"'It's a long lane that has no turn'—maybe I'm coming to the turn now. How's the young ones getting along, wife?"
"They're sound asleep, poor things, without supper."
"There's a fire ahead," spoke Elizabeth; "perhaps it's an Indian camp."
"Nothin' of the kind, Miss," answered a person who had been standing on the track, waiting for them to come up. "I run ahead and took a squint, while the teams waited; it's our campin' ground, and there's another lot of travelers in before us—a train most as large as our own. They'll be glad of our company, and we'll be glad of theirs. Hope you don't feel none the wuss from your scare to-day, Miss?"
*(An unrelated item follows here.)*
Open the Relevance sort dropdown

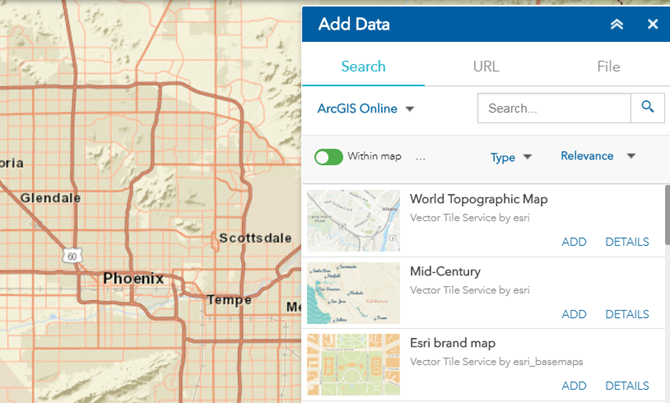(x=598, y=156)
"Oh no, not a bit the worse, thank you."
"I'd rather them blasted buffaloes had a' run down the hull train, than to have knocked the breath out of your purty body. I never felt more like a fool in my life, than I did when I saw the pickle you was in. I swore and cussed myself awfully for being such a fool as not to be able to do suthin'. You see I didn't have no hoss, and Nat Wolfe did—else he wouldn't a' got the start of me."
"I believe you, Joe," replied the young girl, laughing.
"I was so mad about it I wouldn't come forward when I hearn you were safe. I never was so put to my stumps before that I couldn't do suthin'. But ye see I'd fired both barrels of my gun and the hull load of my revolver to turn them pesky critters from the train, and when I see'd 'em making tracks for you, I was jest used up."
"It's all right now, Joe."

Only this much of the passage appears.